So Červený, der sich offiziell Direktor des Bereichs „Dekorationen“ in Barrandov nennt.

„Jetzt sind wir im Atelier für Stuckaturen. Hier werden verschiedene Formen aus Gips gegossen oder aus Schaumstoff, Kunstharz oder Styropor. Dies hier ist aus Schaumstoff. Und zwar damit niemand zu Schaden kommt, wenn es herunterfällt. Es ist zwar superleicht, wirkt aber wie echt. Das wichtigste Material ist Holz. Aus Styropor werden wiederum die voluminösen Kulissen gemacht.

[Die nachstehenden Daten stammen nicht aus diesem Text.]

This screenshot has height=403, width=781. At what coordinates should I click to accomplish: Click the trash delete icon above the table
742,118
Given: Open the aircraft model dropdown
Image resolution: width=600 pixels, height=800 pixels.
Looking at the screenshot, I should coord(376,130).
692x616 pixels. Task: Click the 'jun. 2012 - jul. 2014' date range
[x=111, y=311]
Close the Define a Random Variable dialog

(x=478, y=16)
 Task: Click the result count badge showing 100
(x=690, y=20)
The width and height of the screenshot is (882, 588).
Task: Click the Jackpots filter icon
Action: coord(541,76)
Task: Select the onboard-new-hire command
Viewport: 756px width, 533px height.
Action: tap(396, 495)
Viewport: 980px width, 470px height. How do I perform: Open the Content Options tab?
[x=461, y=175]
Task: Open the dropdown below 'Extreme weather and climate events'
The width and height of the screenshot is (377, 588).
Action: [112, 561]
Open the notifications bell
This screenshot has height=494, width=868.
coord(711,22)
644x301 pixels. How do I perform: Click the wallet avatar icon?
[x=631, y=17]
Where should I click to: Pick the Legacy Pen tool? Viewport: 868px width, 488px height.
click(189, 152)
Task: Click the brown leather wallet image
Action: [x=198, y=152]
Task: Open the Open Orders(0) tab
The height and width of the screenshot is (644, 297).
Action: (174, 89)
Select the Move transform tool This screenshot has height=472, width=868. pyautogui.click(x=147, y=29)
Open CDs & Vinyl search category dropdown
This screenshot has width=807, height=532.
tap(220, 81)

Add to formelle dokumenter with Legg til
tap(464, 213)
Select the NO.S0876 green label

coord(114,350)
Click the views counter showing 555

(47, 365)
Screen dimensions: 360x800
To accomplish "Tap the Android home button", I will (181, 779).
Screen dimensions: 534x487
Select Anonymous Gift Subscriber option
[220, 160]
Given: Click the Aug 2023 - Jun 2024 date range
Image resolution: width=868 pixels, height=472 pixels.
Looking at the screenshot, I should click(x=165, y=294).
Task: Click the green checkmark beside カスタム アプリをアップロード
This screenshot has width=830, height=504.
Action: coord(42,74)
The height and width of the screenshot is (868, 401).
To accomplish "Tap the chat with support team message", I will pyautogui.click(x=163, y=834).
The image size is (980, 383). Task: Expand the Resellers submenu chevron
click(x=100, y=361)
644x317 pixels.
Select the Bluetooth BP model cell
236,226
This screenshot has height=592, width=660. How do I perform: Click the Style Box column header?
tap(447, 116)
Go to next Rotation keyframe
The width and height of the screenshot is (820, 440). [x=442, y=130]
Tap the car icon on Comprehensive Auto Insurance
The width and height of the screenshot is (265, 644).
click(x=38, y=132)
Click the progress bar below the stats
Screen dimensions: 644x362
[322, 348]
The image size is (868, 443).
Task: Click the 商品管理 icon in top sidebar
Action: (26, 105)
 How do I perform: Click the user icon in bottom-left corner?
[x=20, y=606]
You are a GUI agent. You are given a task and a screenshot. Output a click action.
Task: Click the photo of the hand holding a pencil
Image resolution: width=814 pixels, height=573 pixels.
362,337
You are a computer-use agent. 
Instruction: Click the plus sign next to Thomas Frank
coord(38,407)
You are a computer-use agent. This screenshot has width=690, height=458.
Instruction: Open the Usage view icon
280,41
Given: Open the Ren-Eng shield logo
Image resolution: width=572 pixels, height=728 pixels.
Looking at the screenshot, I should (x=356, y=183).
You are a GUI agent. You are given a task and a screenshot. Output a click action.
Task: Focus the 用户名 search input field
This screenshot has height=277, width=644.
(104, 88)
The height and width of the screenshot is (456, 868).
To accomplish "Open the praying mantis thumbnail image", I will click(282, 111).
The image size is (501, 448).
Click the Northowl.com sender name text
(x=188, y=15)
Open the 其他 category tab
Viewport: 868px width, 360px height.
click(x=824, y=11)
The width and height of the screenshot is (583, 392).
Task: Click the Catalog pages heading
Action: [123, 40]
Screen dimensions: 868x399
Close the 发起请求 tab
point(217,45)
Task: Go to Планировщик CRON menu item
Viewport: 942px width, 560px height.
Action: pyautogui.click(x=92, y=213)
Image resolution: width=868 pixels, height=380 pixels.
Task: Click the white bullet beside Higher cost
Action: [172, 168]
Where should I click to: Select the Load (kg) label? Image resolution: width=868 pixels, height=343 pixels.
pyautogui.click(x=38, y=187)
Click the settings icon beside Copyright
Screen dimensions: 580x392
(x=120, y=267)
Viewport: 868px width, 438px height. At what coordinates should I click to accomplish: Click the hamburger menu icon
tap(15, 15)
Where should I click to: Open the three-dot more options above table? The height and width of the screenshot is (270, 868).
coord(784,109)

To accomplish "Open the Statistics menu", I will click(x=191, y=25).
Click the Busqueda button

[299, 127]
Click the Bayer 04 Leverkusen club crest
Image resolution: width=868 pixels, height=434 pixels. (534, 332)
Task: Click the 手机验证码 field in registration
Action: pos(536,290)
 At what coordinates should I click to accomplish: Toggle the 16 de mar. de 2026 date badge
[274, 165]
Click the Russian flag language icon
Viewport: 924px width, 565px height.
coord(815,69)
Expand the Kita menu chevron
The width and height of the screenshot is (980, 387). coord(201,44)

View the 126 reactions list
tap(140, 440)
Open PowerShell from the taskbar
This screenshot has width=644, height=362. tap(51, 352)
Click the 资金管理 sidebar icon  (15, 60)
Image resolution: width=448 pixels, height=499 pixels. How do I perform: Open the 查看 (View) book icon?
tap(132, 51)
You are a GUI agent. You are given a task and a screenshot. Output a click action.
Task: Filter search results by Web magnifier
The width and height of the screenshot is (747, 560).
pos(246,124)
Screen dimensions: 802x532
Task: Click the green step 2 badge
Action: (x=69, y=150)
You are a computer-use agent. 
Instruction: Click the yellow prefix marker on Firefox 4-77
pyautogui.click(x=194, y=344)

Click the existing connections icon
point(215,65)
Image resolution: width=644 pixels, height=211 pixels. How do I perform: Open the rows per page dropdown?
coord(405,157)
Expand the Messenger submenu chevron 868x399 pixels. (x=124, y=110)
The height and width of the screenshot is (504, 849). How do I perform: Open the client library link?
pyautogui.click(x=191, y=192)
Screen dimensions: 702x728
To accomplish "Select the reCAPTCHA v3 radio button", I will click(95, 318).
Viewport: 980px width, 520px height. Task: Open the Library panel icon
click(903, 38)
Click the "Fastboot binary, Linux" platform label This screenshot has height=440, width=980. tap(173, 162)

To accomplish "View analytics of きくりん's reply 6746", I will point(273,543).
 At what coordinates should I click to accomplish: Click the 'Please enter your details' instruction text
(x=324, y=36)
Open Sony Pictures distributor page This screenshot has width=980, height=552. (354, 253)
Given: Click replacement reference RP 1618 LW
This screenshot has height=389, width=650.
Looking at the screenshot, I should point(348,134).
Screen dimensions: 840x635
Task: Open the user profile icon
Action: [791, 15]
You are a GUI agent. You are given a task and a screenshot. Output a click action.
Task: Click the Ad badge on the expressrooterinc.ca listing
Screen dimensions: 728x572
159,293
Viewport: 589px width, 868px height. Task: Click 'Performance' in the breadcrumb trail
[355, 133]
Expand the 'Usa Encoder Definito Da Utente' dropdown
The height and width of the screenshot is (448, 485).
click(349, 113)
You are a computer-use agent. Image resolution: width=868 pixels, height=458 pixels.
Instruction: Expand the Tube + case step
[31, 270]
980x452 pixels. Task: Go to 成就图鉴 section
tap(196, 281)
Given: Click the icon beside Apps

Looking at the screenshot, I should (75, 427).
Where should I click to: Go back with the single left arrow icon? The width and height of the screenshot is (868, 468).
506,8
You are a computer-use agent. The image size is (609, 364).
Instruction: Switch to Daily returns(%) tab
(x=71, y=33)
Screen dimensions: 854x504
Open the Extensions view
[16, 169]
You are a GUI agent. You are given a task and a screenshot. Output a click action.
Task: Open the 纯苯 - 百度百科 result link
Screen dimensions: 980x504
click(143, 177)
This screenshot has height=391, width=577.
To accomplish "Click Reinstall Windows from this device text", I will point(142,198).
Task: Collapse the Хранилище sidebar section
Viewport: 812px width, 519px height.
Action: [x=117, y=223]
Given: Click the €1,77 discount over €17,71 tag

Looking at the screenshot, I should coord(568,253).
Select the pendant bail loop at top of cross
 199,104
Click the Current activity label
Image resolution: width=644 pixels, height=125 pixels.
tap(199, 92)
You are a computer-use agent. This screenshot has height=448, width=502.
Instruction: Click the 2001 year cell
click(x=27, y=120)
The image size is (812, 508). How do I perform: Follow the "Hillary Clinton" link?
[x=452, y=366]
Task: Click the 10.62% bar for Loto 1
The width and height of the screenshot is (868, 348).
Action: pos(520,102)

Das sind Simse oder etwa Kuppeln von Kirchen und Kapellen. Statuen lassen sich ebenfalls daraus fertigen oder Ziegelwände. Ganz nach den Wünschen unserer Klienten.“

Zauberwald und kleine Städte

Die Klienten, das sind die Filmproduktionsfirmen. Viele von ihnen kommen aus dem Ausland. So etwa das große Hollywood-Studio Metro-Goldwyn-Maier…

So stand der Zauberwald, durch den Matt Damon und Heath Ledger als Wilhelm und Jakob Grimm stolpern, in Barrandov – gefertigt in der dortigen Werkstatt. Das war jedoch schon 2003. Welche Kulissen haben also in der letzten Zeit am meisten Arbeit gemacht?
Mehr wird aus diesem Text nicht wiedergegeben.